Article et photos : Laurent Scavone
Tout le monde n'a pas la chance de photographier la collection de motos ayant appartenu à Steve McQueen. J'ai eu ce privilège et, croyez-moi, c'est une expérience à la fois impressionnante et profondément nostalgique.
Pour découvrir cette collection, il faut se rendre à Paris. Je n'en dirai pas davantage. L'adresse doit rester secrète. Derrière une porte anonyme, dans un parking souterrain à l'abri des regards indiscrets, repose un trésor inestimable. Un lieu préservé des curieux, des voleurs, mais aussi du tumulte, afin de laisser ceux qui en ont la responsabilité accomplir leur travail dans la sérénité. Une mission menée avec le soutien des ayants droit de Steve McQueen.
Je peux toutefois révéler un nom : celui du maître des lieux, Jacques Nobile. Depuis des années, il rassemble, restaure et fait vivre ce patrimoine exceptionnel. À l'écouter raconter l'histoire de chacune de ces machines, on comprend rapidement qu'il ne collectionne pas des motos. Il conserve des fragments de vie.
Comme beaucoup, j'ai grandi avec les films de Steve McQueen. Bullitt m'a marqué, même si, dans mon souvenir, ce sont presque les voitures qui volent la vedette à l'acteur. Quelques années plus tard, j'ai eu l'occasion de rencontrer son fils, Chad McQueen, aux États-Unis. Nous avons parlé de son père, un exercice auquel il doit se plier depuis toujours tant le poids de son héritage accompagne chacun de ses déplacements.
Alors me retrouver aujourd'hui face aux motos personnelles de Steve McQueen avait quelque chose de particulier.
Je ne dirais pas que j'étais comme un fan. Ce qui m'impressionne chez McQueen, ce n'est pas seulement la star hollywoodienne. C'est le pilote.
Tout le monde connaît les motos de The Great Escape, celles que l'on retrouve inlassablement sur Internet ou les Triumph devenues indissociables de son image. Mais il y a aussi les autres. Celles avec lesquelles il courait réellement, parfois sous le pseudonyme de Harvey Mushman, pour éviter d'attirer l'attention. Aux côtés de son ami Bud Ekins, immense pilote de désert et cascadeur de génie, Steve McQueen participe notamment à l'International Six Days Trial de 1964 en Allemagne de l'Est au guidon d'une Triumph TR6 Trophy. Il prendra également le départ de nombreuses courses mythiques comme la Baja 1000, la Mint 400 ou encore l'Elsinore Grand Prix. Contrairement à ce que l'on imagine parfois, Steve McQueen ne jouait pas au pilote. Il en était un.
Et c'est justement ce qui m'a sauté aux yeux.

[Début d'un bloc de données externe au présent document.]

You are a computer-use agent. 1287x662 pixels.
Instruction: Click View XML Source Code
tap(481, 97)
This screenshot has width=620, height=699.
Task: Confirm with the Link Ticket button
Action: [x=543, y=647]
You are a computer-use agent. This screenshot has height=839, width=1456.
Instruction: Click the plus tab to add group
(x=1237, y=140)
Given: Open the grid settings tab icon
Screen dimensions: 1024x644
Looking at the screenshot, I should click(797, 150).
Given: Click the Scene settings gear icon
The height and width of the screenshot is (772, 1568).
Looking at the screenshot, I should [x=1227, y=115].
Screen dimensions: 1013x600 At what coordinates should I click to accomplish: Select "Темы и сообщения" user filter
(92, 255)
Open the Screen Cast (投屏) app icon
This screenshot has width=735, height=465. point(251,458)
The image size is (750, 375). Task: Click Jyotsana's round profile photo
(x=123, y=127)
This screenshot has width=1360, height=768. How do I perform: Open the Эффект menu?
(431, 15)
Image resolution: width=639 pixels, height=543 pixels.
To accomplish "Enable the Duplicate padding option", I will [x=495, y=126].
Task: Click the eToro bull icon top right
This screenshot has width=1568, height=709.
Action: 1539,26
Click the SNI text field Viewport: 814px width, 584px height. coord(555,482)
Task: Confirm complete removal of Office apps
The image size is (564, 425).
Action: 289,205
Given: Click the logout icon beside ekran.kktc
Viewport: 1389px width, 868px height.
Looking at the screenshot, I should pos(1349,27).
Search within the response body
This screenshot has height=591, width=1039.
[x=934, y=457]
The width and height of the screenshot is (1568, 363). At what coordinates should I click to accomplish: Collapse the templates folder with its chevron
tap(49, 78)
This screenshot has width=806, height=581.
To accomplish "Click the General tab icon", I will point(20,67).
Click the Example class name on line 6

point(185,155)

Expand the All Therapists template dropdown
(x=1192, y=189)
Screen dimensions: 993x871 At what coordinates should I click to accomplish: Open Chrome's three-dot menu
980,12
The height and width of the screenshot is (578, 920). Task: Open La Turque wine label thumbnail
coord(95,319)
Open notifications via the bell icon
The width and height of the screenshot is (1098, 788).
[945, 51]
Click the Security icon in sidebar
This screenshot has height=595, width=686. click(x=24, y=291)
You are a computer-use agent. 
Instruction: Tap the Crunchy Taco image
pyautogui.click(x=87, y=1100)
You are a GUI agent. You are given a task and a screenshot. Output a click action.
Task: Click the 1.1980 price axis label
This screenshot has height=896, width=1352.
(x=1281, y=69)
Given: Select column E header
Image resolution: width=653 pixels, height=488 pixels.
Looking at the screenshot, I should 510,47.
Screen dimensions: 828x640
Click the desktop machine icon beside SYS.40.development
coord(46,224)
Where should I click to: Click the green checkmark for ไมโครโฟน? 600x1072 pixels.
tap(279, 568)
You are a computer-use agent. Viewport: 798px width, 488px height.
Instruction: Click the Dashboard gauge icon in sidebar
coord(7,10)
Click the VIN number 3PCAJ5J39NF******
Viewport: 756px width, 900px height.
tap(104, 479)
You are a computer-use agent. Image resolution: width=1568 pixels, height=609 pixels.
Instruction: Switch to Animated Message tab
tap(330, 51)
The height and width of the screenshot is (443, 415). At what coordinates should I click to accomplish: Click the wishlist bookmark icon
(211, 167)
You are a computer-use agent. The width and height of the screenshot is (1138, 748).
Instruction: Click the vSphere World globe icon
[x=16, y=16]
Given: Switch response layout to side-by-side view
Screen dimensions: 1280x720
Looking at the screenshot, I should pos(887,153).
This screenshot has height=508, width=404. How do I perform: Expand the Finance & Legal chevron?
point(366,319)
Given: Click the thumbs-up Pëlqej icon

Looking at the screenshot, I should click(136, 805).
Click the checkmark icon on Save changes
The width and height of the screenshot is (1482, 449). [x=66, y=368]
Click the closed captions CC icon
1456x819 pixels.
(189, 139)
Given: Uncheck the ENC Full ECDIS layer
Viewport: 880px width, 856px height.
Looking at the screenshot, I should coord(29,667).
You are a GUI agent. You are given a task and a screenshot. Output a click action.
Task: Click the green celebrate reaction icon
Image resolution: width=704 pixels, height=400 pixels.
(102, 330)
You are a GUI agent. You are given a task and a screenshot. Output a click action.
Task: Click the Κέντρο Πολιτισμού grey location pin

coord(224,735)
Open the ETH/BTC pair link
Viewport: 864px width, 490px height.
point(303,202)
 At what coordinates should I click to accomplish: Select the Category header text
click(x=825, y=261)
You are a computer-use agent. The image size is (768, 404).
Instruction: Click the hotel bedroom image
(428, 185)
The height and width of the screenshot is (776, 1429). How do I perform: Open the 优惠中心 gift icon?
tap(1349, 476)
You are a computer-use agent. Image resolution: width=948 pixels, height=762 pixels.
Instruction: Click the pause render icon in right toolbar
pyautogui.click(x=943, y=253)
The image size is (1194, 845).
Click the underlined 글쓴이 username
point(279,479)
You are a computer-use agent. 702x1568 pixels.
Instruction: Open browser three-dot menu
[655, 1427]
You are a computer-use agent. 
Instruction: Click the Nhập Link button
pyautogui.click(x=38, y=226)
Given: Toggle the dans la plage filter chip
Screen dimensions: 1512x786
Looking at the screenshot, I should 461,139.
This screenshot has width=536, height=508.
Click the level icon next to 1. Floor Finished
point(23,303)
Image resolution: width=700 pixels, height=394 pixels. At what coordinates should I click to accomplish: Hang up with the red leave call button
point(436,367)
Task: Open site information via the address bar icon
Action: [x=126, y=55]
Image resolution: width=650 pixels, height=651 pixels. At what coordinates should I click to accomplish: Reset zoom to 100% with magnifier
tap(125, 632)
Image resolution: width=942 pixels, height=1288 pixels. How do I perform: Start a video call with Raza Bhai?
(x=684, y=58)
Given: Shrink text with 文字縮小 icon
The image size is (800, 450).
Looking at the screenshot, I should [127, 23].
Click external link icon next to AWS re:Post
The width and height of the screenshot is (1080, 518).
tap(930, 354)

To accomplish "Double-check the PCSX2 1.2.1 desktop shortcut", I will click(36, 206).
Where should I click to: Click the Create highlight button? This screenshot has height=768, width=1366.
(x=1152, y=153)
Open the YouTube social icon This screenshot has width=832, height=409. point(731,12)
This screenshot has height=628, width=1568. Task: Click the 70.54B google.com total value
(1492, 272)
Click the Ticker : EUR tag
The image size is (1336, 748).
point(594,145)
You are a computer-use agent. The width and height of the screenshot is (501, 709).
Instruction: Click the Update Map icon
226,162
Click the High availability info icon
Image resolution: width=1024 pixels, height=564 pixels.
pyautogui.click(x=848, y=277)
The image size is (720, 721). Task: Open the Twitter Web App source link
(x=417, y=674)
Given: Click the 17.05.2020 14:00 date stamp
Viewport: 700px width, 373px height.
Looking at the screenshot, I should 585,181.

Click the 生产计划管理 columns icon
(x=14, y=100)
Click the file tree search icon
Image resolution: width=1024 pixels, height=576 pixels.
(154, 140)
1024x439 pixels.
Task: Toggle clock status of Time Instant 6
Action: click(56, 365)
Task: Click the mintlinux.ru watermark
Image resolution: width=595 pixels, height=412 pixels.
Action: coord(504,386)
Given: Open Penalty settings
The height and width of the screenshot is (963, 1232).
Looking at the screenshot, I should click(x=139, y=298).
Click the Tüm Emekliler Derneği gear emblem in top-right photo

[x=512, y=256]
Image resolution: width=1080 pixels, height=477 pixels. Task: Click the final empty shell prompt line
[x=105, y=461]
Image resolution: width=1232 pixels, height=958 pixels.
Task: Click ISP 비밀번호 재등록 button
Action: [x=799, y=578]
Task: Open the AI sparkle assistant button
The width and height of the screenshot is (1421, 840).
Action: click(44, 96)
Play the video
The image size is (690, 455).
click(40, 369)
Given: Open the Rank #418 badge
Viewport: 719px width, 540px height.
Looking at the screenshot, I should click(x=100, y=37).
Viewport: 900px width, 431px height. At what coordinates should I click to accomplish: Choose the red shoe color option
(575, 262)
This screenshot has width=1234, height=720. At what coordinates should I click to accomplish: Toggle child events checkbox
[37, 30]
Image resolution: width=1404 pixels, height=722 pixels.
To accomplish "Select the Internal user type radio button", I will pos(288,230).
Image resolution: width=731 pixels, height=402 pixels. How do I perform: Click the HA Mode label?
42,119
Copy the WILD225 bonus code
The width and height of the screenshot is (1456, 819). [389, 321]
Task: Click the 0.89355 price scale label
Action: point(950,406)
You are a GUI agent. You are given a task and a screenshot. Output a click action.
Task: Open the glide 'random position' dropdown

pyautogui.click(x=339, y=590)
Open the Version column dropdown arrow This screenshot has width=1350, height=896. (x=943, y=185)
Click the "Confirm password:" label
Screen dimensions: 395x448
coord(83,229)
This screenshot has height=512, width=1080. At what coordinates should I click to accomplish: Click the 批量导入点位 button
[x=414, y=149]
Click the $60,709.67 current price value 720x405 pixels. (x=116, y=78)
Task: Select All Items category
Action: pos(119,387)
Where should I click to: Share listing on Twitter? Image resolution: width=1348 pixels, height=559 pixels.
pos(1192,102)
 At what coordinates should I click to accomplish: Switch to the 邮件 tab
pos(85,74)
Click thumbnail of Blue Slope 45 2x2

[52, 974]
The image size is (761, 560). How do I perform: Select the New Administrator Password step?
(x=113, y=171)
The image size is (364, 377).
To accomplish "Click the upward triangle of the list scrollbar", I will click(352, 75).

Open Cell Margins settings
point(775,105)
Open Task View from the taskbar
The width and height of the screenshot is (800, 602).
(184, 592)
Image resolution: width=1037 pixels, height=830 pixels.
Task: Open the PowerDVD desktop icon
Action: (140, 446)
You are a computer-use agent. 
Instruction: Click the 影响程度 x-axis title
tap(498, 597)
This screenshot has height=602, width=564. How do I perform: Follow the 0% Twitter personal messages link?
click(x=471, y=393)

En regardant ces motos de près, je me suis dit qu'il fallait avoir des couilles pour dompter de telles machines. Lourdes, physiques, imprécises comparées aux motos d'aujourd'hui, elles ne pardonnaient rien. Il fallait du talent, de l'engagement et probablement une bonne dose d'inconscience. On comprend alors pourquoi McQueen était respecté bien au-delà des plateaux de cinéma.
Puis il y a leur beauté.
Les motos présentées ici sont de véritables sculptures mécaniques. Franchement, il ne faut pas avoir de la merde dans les yeux pour ne pas reconnaître qu'elles sont sexy. Les réservoirs, les moteurs, les échappements, les traces d'usure... tout respire l'authenticité. On est loin des restaurations trop parfaites qui effacent le vécu. Ici, chaque rayure raconte une histoire.
Pour ma part, j'ai installé mon matériel dans ce parking à la lumière peu flatteuse. Flash après flash, je redécouvrais ces machines sous un autre angle. Une poignée usée, une selle marquée, une soudure, un numéro de course... J'avais parfois l'impression de photographier davantage un morceau d'histoire que de simples motos.
Une partie de cette collection a d'ailleurs été dévoilée au public lors de Rétromobile 2026, accompagnée des voitures ayant appartenu à l'acteur. Un travail colossal mené depuis de nombreuses années par Jacques Nobile et son équipe.
Steve McQueen est décédé le 7 novembre 1980, au lendemain d'une opération pratiquée au Mexique. Il n'avait que cinquante ans. Quarante-cinq ans plus tard, son nom continue pourtant de faire rêver des générations entières de passionnés. Peu d'acteurs peuvent en dire autant.
J'ai eu de la chance. Ce n'est pas tous les jours qu'un photographe se retrouve seul face à une collection pareille. Ça méritait bien une clope à l'air libre, avec Paris pour décor et les anecdotes de Jacques pour accompagner la fumée. Je dois l'avouer : ce genre de journée vous rappelle pourquoi vous aimez encore ce métier.